Learning to let down came to me through facing into my fears that made me tense and afraid. How did I start learning how to do that? It took years of learning to let love in—from God and from family and friends who showed me they cared about me even if I wasn’t perfect. Then I met Stephen, and he has liked and loved me even when I fail or get afraid again. Setting the record straight that I was worth being loved and pursued by a man had to come from God helping me get the lie out of my heart that I was not good enough. Guys flock to confidence, and insecurity pushes them far away. I wasn’t completely confident, but I learned to fake it until I made it and to know that pretty good was fine.
My husband’s patience and easy-going personality is a helpful contrast to my more structured and easily afraid tendencies; learning how to think differently from living life with a more relaxed person has helped so much. He hugs me, reassures me that I’m fine, and it sticking!
Trusting God’s Timing and Don’t Judge
God knew who I needed to marry; I wish I had met Stephen earlier, but when God had me meet him four years ago, my attitudes were not healthy enough yet to try, so I wrote him off as a “boring suburbanite” and so the whole journey took longer. (If you want to read more of the story, check it out here: Our Engagement Story). When I look back at the thread-thin connections of where Stephen and my paths crossed, it amazes me that we are together. Having judged Stephen, thought he wasn’t good enough for me, and then realizing that he was way above my league, taught me humility. Us, more type-A responsible older sisters sometimes judge people too quickly. Younger sisters tend to be more relaxed and open, and that attitude really helps with building a love connection. No one is perfect, so we have to settle in some areas about what we want; however, we should hold out for our top desires in a mate.
Being Willing to Risk Love
When guys were always flocking to my younger sister, it is easy to start believing that there is something was wrong with me, and that made it even harder to risk love. I had to lay down feeling rejected, and just try putting myself out in the dating world. Online dating helped me learn how to read “guy signals.” I had been so afraid before, I could hardly tell if a guy was just wanting to be friends or if he liked me. On online dating, if a guy is talking to you, that clearly means he is at least a little attracted to you. Getting clear signals and just practicing helped me grown in confidence with dating. Then I let myself relax and just try, and then when I reconnected with Stephen I knew how to show him I liked him, and it worked! We dated ten months, were engaged ten months, and now have been married for six months, and he gets better and better! I am so thankful I chose to risk letting love into my life. Life is mush messier now—I am having more of my stubborn and icky edges knocked off by Stephen, but it is so worth it.

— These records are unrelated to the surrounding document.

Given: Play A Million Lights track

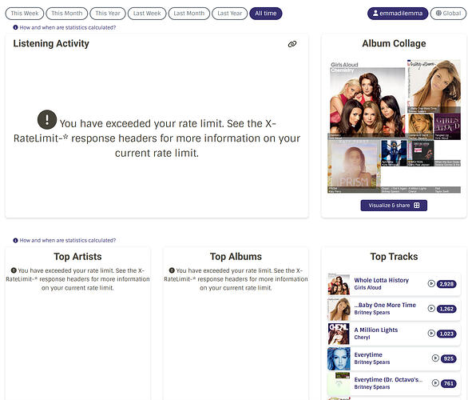Looking at the screenshot, I should click(x=431, y=333).
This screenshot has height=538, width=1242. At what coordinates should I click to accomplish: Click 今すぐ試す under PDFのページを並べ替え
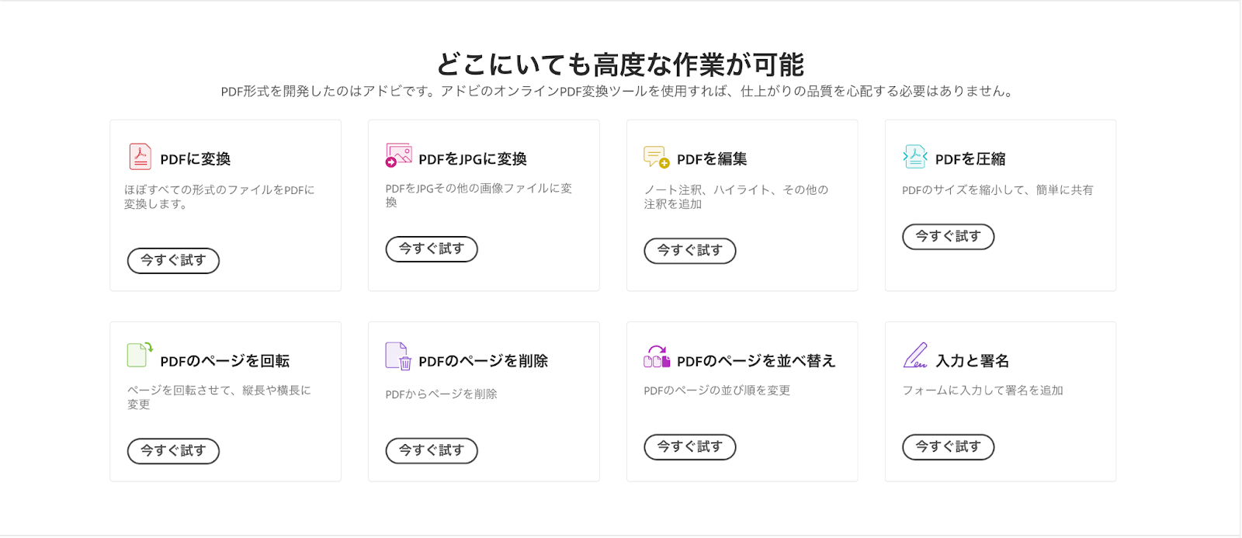[x=690, y=447]
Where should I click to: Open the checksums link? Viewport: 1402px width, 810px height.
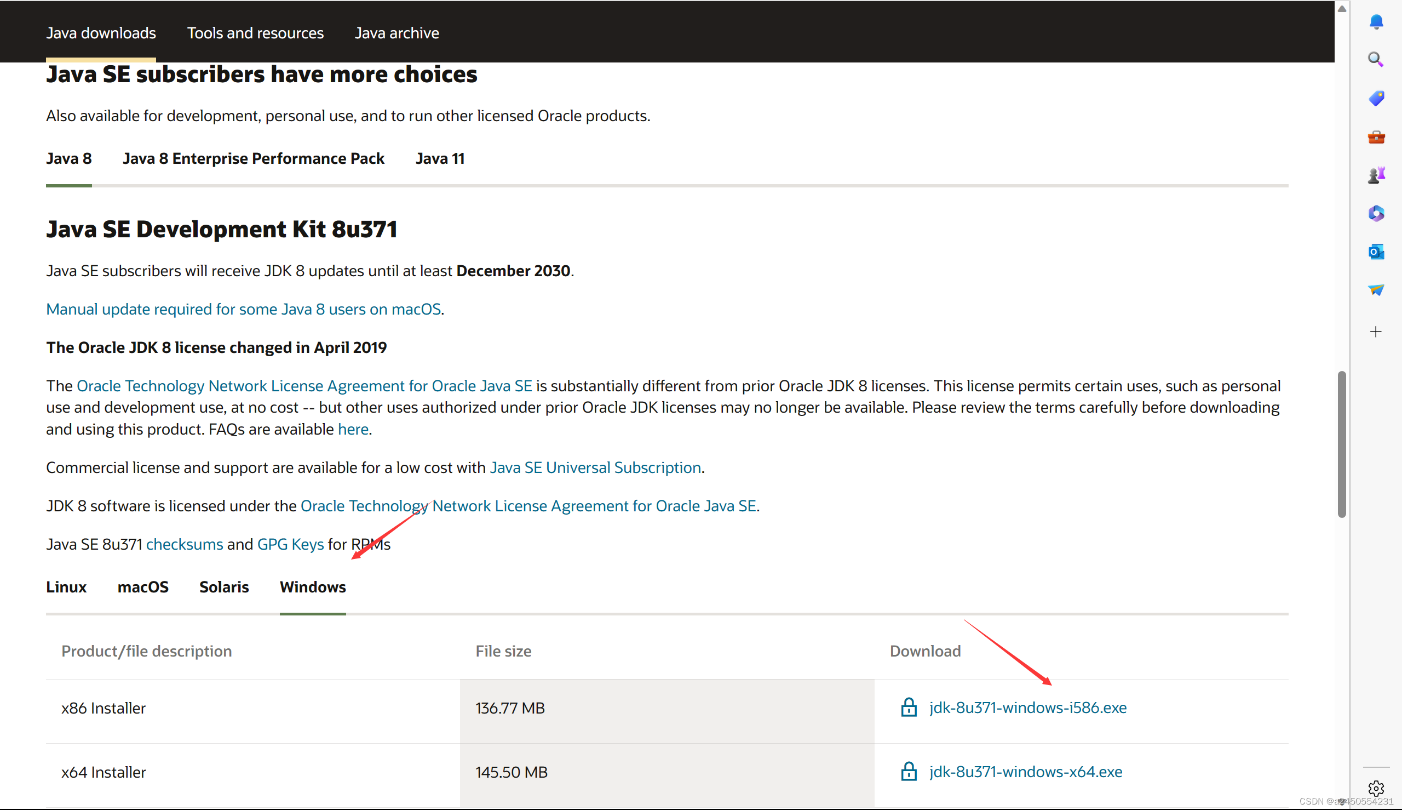tap(185, 544)
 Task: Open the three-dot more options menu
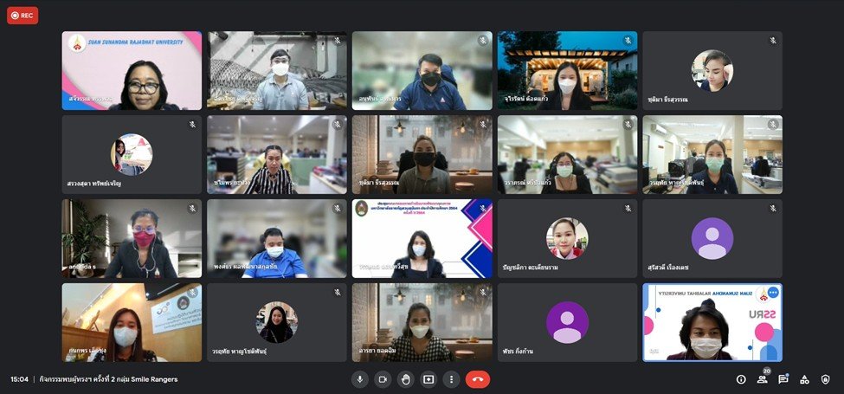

Writing the article “My Younger Sister is Getting Married, and I’m Still Single” helped me process what I had been feeling and just enjoy my sister’s wedding, and I’m so thankful it has helped other older sisters wrestling with similar situations. Trusting God to guide me exactly where He wants me has been a challenge, but following Him lead me to Stephen and the life I’ve always wanted. Have hope—if you are asking God for a husband, let down, relax, try dating, and see what happens. Exciting times await in 2017.